Highlights & Insights¶

Practical value of path-based CEs: Users can trade off between "proximate but less robust" and "robust but requiring larger changes" — a strictly more informative alternative to single-point CEs.
Simplicity and effectiveness of label-conditional clustering: Partitioning GMM clusters by class label straightforwardly yields diverse prototypical recourse targets.
Privacy preservation: The method generates synthetic CEs rather than exposing training data points.

Limitations & Future Work¶

CE validity depends on the quality of L-GMVAE training; cluster centers must be verified to be correctly classified.
On datasets with a large proportion of categorical features, the quality of synthetic data degrades noticeably (e.g., a 12.7% gap on adult).
Linear interpolation assumes local smoothness of the latent space, which may be insufficient for complex decision boundaries.
Causal constraints among features are not considered.

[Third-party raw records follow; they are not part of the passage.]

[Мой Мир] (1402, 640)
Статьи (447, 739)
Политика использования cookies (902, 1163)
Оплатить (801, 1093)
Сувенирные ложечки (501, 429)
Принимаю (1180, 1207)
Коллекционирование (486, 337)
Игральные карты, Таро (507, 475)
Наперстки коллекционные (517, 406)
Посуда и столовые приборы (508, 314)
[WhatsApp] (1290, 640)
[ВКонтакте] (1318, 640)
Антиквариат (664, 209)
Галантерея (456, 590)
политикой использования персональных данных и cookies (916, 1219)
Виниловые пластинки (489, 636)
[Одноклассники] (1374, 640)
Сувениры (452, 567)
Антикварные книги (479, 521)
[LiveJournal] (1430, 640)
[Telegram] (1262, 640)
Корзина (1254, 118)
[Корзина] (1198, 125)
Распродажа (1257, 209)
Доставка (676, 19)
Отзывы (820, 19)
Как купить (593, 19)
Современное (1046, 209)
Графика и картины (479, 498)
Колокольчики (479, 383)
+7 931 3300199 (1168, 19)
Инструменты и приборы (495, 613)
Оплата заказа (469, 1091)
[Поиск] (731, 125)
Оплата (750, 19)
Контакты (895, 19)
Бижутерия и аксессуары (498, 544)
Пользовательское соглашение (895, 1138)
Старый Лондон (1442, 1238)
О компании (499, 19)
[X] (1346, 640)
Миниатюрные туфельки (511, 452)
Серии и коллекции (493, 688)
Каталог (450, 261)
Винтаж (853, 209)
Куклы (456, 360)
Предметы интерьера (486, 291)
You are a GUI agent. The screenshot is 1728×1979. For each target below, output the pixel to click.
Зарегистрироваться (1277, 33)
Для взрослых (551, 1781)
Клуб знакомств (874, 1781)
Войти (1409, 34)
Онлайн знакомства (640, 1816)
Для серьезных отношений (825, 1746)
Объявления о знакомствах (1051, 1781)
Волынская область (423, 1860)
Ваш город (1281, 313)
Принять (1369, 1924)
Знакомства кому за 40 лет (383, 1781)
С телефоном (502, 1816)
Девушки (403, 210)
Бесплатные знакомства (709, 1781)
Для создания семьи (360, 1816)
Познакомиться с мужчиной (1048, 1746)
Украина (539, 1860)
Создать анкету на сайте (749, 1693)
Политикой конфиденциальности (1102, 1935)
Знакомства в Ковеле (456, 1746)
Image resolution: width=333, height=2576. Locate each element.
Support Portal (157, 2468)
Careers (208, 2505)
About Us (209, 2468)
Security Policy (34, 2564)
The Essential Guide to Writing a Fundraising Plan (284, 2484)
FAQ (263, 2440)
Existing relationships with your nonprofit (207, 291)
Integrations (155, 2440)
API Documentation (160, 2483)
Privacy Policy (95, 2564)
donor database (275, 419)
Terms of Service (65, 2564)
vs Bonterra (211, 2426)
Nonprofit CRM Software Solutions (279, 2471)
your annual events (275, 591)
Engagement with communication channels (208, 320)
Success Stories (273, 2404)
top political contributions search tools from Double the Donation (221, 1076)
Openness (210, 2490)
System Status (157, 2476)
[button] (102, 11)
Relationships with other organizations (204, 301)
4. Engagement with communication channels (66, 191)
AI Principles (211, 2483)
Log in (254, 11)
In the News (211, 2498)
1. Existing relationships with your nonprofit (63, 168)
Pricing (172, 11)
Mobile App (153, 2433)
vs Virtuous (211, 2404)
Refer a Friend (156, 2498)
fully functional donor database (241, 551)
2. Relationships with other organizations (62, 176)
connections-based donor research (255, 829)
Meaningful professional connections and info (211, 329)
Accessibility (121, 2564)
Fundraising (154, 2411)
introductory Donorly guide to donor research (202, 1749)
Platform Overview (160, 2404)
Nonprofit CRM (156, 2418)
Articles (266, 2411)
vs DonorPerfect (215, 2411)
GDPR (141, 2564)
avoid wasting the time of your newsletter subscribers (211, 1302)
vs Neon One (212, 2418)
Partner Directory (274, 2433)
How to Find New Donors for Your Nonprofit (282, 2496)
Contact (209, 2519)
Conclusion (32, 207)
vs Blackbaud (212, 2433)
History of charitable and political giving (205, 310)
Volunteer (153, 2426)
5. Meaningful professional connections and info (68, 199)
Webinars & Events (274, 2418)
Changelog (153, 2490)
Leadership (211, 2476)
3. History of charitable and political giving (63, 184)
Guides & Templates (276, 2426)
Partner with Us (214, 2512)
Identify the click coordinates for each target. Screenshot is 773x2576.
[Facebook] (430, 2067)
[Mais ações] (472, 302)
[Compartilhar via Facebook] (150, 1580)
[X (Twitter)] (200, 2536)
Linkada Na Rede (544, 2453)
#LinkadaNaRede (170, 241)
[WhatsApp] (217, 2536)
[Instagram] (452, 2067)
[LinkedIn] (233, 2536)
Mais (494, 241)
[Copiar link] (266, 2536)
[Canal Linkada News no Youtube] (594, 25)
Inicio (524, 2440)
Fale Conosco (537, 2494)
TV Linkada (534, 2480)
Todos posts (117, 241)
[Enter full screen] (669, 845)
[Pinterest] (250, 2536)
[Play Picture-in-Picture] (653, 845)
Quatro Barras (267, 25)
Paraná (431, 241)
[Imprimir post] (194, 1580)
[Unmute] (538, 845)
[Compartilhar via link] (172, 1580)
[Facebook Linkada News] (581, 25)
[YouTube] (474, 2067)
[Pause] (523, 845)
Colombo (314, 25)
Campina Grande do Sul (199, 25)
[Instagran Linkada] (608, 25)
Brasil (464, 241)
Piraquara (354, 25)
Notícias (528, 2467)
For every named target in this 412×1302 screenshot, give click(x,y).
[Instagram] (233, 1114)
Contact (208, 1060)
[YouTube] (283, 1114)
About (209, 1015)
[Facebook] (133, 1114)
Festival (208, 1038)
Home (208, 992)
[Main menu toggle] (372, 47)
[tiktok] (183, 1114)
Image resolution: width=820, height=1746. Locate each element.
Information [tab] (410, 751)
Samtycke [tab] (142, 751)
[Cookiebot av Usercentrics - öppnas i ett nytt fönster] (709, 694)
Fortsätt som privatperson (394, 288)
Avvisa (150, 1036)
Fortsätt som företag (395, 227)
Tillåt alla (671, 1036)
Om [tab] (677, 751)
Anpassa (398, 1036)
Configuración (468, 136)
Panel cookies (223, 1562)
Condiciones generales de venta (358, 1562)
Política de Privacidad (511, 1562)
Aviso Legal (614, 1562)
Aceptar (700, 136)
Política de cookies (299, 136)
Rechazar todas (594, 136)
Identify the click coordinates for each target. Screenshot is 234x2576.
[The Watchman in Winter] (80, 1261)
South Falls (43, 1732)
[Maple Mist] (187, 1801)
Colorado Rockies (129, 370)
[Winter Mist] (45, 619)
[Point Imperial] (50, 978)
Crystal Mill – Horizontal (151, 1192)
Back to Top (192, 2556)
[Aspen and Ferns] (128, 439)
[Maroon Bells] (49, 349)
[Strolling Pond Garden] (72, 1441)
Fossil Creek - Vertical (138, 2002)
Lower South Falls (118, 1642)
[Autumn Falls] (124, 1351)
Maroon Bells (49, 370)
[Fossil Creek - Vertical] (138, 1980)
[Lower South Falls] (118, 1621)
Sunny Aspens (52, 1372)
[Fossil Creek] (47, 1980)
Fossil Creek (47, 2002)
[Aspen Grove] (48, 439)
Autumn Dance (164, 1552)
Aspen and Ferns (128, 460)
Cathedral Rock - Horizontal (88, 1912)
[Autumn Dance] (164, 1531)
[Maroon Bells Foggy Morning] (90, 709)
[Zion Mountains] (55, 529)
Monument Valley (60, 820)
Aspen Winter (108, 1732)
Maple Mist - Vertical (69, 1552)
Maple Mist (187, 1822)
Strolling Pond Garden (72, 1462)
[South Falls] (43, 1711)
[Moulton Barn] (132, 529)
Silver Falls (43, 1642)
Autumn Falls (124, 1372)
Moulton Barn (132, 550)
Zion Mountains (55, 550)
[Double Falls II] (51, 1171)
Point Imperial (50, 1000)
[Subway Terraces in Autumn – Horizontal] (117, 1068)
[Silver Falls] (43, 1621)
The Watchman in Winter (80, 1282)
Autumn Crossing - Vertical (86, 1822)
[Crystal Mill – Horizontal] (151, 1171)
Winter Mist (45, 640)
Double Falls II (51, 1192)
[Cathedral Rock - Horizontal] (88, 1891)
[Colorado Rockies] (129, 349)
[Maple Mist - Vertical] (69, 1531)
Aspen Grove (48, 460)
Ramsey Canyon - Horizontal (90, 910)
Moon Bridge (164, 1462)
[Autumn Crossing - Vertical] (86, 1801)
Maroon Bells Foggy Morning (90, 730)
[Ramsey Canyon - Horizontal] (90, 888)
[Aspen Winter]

vs. DRCE: DRCE uses nearest neighbors to ensure input robustness, but its heuristic distance threshold cannot guarantee perfect robustness. LAPACE achieves perfect robustness through convergence to fixed centers.
vs. DiCE: DiCE produces diverse CEs via multi-objective optimization but at the cost of poor plausibility. LAPACE naturally ensures plausibility through the VAE manifold.
vs. RobXCE: RobXCE enhances model robustness by pushing the decision boundary further away but does not guarantee diversity.

Rating¶

Novelty: ⭐⭐⭐⭐ — The combination of label-conditional GMVAE and path-based CEs is novel and principled.
Experimental Thoroughness: ⭐⭐⭐⭐⭐ — Eight metrics, five baselines, four datasets, actionability tests, and path analysis constitute a very comprehensive evaluation.
Writing Quality: ⭐⭐⭐⭐ — Clear and well-organized with intuitive illustrations.
Value: ⭐⭐⭐⭐ — Provides a unified framework addressing the multi-attribute requirements of counterfactual explanations.